### TEXTE FOURNI
---

Deux i dans l'ancien japonais

Philologie d'Orient et d'Occident (164)
                                       Le 14/02/2012,  Tokyo 


Le cas d'un mystérieux poème du Man'yô-shû
Deux i dans l'ancien japonais



     Je veux m'attarder un peu sur un problème dont Tanaka Ôhide n'avait aucune idée. Il s'agit de la nature des deux groupes divergents de kanji (man'yô-kana) qui étaient censés rendre les syllabes C (= consonne) + i (ki, gi, fi, bi, mi) et C + e (ke, ge, fe, be, me) dans le japonais antérieur à l'époque Heian (cf. billet 163). Ce désir d'explication, loin de montrer au lecteur ma maîtrise, vient plutôt de ma compréhension insuffisante en la matière. Je veux me rendre compte de quoi il s'agissait.

     Pour représenter -mi de kami « dieu », on employait un des kanji de la catégorie B : 未, 味, 身, etc. Pour -mi de kami « cheveux », c'était au tour de la catégorie A : 美, 三, 見, etc., d'entrer en fonction. Ces deux groupes ne permutaient pas. En man'yô-kana (selon Masamune Atsushi : Index général du vocabulaire man'yô-shû, Tokyo, Heibon-sha, 1974), kami « dieu » est rendu par 可未 (11 fois), alors que, kami « cheveux », par 可美 (2 fois). Le kana actuel み (mi) est une simplification non pas de 未 mais de 美.

     Or, on sait que chez des poètes de l'Est, paysans, soldats et leurs femmes, cette habitude d'écriture n'était pas de mise. Souvent, kami « dieu » était rendu par 可美 (poème 4374, 4392). En outre, le poème 4111, où l'on trouve la graphie 可見 (-mi catégorie A) pour « dieu », est du poète Ôtomo-no Yakamochi, compilateur du recueil, homme du centre. Pour expliquer cette anomalie chez l'interprète des hommes de l'Est, j'ai deux idées : soit que Yakamochi, à force de corriger les incultes de l'Est, se soit laissé contaminer par leur langue, soit que la règle qui régissait cette distinction phonologique ait été plus ou moins soumise aux aléas.

     Murasaki-shikibu s'en souciait comme d'une guigne. Pour la femme du Xe siècle, le problème de distinguer entre deux séries de ki, fi, mi, ke, fe, me, etc., ne se posait pas, car la distinction phonologique qui entraînait la différence descriptive s'était perdue bien avant. Était-ce la gestation du kana qui a éclipsé la distinction ? Ou le déclin du critère distinctif a-t-il motivé la naissance du kana ?

---

### LIGNES RECENSÉES
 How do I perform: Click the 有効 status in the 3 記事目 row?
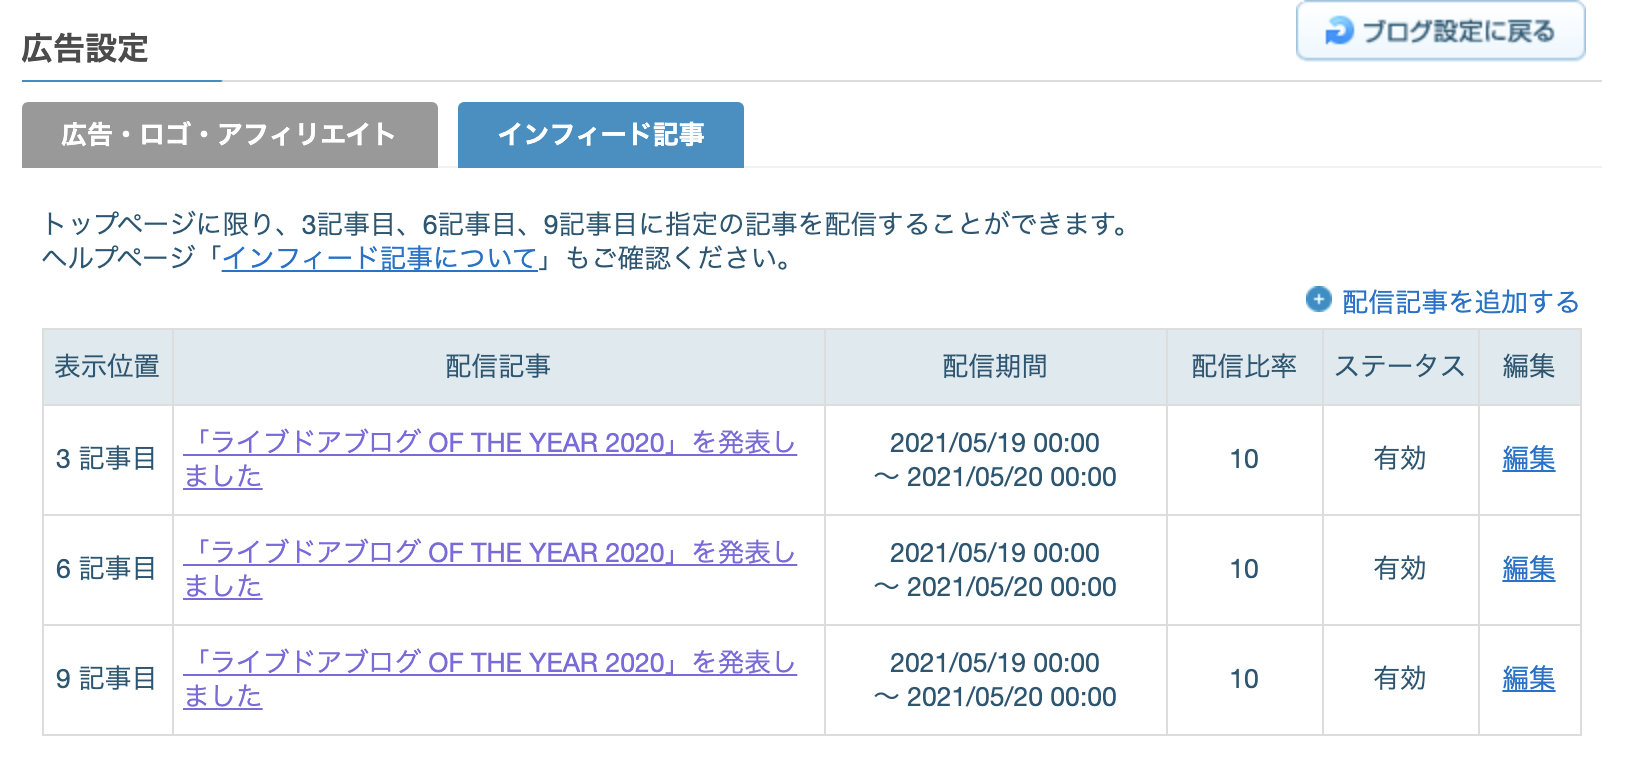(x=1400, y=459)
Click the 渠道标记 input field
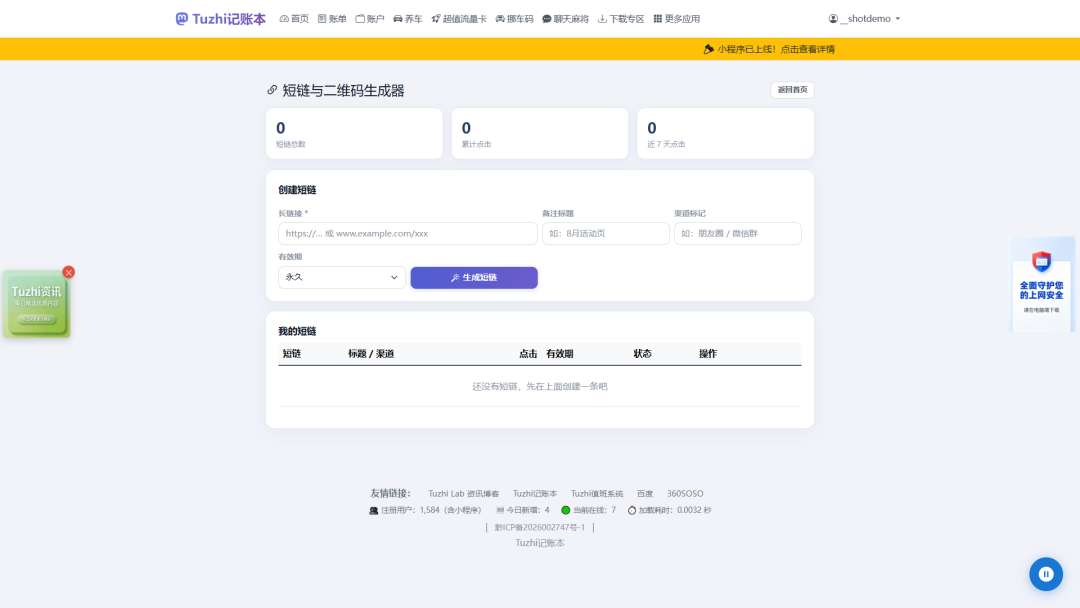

---

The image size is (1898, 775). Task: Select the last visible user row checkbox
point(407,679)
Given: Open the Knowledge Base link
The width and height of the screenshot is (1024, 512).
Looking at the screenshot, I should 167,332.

---

### CONSIGNES DE L'EXERCICE
(1) Répondez à ces questions sur le texte sur les deux i de l'ancien japonais :
(a) Combien de fois kami « dieu » est-il rendu par 可未 selon l'index cité ?
(b) Quelle graphie le poème 4111 emploie-t-il pour « dieu » ?
(c) De quel kanji le kana actuel み est-il une simplification ?
(2) Prolongez le texte sur les deux i de l'ancien japonais à partir de sa dernière phrase.
Les lignes n'ont aucun rapport avec le texte sur les deux i de l'ancien japonais.

### RÉPONSES PAR CONSIGNE
(1)
(a) 11 fois.
(b) 可見.
(c) 美.

(2)
     De toute manière, la distinction phonologique de ki, fi, mi, ke, fe, me, etc., était réelle. La série de syllabes ki, fi, mi (catégorie B) aurait été, à l'origine, selon Matsumoto Katsumi (cf. billet 159), de formation [Cu, Co + i emphatique]. Contractées, elles sont devenues kı, fı, mı (avec i non palatal).

     Supposons qu'avant l'introduction du chinois, l'archipel ne connût, pour i, que la voyelle non-palatale ı, quelle qu'en fût l'origine. Le chinois disposait de deux voyelles d'intervention(介音): ı et i (selon le dictionnaire Tôdô, p. 1579). La prononciation de la voyelle i du continent (perçue comme palatale), suivie de certaines consonnes enclines à la palatalisation (k, g, f, b, m), s'est propagée, mais sans parvenir aux pays de l'Est, où l'ı était toujours en vigueur. De là est né dans le centre le contraste entre i palatal, nouveau (catégorie A) et ı non-palatal, ancien (catégorie B), sans que la même chose ne se soit produite dans les pays périphériques, éloignés du centre culturel. À l'Est, on aura mis longtemps à assimiler leur ı à l'i qui allait dominer le pays, alors que dans mon pays (cf. billet 161) subsistait et subsiste toujours ı.

     Pour le double e, voyelle tard venue, le processus de formation est différent. Les deux antagonistes (Ôno Susumu et Matsumoto Katsumi) s'accordent sur l'origine de la voyelle tardive (Sur le vocalisme en ancien japonais, Tokyo, Hitsuji-shobô, 1995, p.111) : l'e de catégorie A (palatal) est sorti de la composition des deux voyelles archaïques i + a. L'e de catégorie B (non palatal) provient de a + i.
     Le cas des deux i semble rendre compte de l'importance de la langue du continent dans la phonologie de l'ancien japonais.

(À suivre pour la phonologie).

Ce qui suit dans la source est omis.